Reproduce the data below with every "Instruction" changed to "Goal" and nothing else altered.

- _EXTRACTED INFORMATION_
------------------------------------
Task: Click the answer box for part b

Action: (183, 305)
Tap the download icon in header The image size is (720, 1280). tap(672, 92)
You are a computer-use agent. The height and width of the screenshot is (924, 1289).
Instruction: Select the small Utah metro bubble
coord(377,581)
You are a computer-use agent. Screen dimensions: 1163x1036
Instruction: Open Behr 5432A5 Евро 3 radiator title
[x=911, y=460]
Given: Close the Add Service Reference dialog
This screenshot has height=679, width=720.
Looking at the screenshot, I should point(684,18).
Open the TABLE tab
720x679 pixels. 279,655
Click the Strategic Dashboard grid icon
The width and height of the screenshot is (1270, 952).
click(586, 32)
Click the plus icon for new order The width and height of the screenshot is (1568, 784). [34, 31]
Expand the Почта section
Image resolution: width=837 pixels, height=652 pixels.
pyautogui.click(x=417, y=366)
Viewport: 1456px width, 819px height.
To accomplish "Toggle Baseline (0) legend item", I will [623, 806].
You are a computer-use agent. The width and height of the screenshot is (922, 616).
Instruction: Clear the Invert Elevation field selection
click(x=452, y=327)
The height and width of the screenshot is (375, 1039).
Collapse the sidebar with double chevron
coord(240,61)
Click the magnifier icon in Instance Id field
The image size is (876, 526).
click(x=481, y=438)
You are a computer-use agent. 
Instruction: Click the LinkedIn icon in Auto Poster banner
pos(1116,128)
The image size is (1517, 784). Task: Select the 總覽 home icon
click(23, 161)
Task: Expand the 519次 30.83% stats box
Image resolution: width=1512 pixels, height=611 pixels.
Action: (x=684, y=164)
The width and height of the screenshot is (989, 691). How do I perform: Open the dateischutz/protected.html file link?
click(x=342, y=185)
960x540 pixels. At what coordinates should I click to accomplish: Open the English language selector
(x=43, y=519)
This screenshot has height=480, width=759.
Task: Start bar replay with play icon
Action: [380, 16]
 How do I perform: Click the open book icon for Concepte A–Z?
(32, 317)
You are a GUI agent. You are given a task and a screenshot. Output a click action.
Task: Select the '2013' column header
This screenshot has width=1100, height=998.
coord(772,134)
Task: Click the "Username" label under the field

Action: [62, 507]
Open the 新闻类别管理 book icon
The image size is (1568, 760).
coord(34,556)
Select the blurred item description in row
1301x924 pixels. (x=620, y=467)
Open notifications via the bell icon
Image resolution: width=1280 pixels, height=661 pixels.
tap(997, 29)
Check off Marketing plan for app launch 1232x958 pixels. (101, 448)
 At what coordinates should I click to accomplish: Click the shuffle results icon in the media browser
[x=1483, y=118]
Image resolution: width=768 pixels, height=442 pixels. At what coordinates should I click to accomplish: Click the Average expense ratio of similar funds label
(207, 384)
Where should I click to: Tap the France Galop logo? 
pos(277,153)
------------------------------------
- _COMPLETE ANSWER_
Task: Click the answer box for part b

Action: (183, 305)
Tap the download icon in header The image size is (720, 1280). tap(672, 92)
You are a computer-use agent. The height and width of the screenshot is (924, 1289).
Goal: Select the small Utah metro bubble
coord(377,581)
You are a computer-use agent. Screen dimensions: 1163x1036
Goal: Open Behr 5432A5 Евро 3 radiator title
[x=911, y=460]
Given: Close the Add Service Reference dialog
This screenshot has height=679, width=720.
Looking at the screenshot, I should point(684,18).
Open the TABLE tab
720x679 pixels. 279,655
Click the Strategic Dashboard grid icon
The width and height of the screenshot is (1270, 952).
click(586, 32)
Click the plus icon for new order The width and height of the screenshot is (1568, 784). [34, 31]
Expand the Почта section
Image resolution: width=837 pixels, height=652 pixels.
pyautogui.click(x=417, y=366)
Viewport: 1456px width, 819px height.
To accomplish "Toggle Baseline (0) legend item", I will [623, 806].
You are a computer-use agent. The width and height of the screenshot is (922, 616).
Goal: Clear the Invert Elevation field selection
click(x=452, y=327)
The height and width of the screenshot is (375, 1039).
Collapse the sidebar with double chevron
coord(240,61)
Click the magnifier icon in Instance Id field
The image size is (876, 526).
click(x=481, y=438)
You are a computer-use agent. 
Goal: Click the LinkedIn icon in Auto Poster banner
pos(1116,128)
The image size is (1517, 784). Task: Select the 總覽 home icon
click(23, 161)
Task: Expand the 519次 30.83% stats box
Image resolution: width=1512 pixels, height=611 pixels.
Action: (x=684, y=164)
The width and height of the screenshot is (989, 691). How do I perform: Open the dateischutz/protected.html file link?
click(x=342, y=185)
960x540 pixels. At what coordinates should I click to accomplish: Open the English language selector
(x=43, y=519)
This screenshot has height=480, width=759.
Task: Start bar replay with play icon
Action: [380, 16]
 How do I perform: Click the open book icon for Concepte A–Z?
(32, 317)
You are a GUI agent. You are given a task and a screenshot. Output a click action.
Task: Select the '2013' column header
This screenshot has width=1100, height=998.
coord(772,134)
Task: Click the "Username" label under the field

Action: [62, 507]
Open the 新闻类别管理 book icon
The image size is (1568, 760).
coord(34,556)
Select the blurred item description in row
1301x924 pixels. (x=620, y=467)
Open notifications via the bell icon
Image resolution: width=1280 pixels, height=661 pixels.
tap(997, 29)
Check off Marketing plan for app launch 1232x958 pixels. (101, 448)
 At what coordinates should I click to accomplish: Click the shuffle results icon in the media browser
[x=1483, y=118]
Image resolution: width=768 pixels, height=442 pixels. At what coordinates should I click to accomplish: Click the Average expense ratio of similar funds label
(207, 384)
Where should I click to: Tap the France Galop logo? 
pos(277,153)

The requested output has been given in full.